# PROBLEM
Please reproduce the entries exactly, skipping each picture.

*** Opening RECORDS TO PROCESS ***

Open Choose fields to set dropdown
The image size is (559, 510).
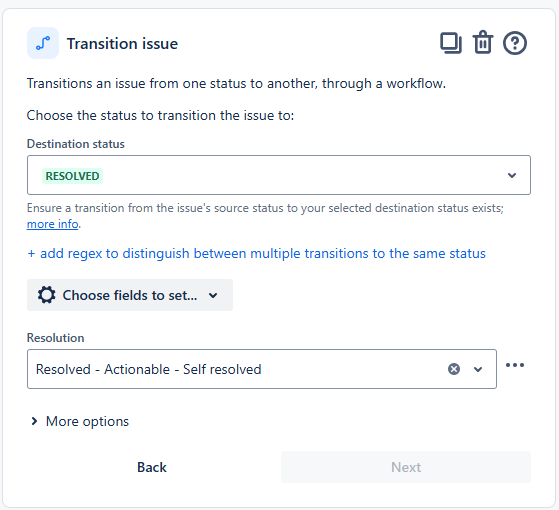click(130, 295)
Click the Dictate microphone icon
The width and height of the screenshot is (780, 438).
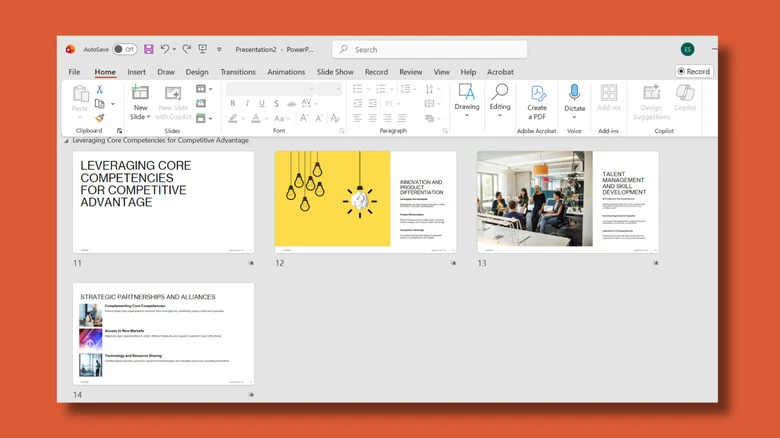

*** Closing RECORDS TO PROCESS ***

# YOUR RESPONSE
Open Choose fields to set dropdown
The image size is (559, 510).
click(130, 295)
Click the Dictate microphone icon
The width and height of the screenshot is (780, 438).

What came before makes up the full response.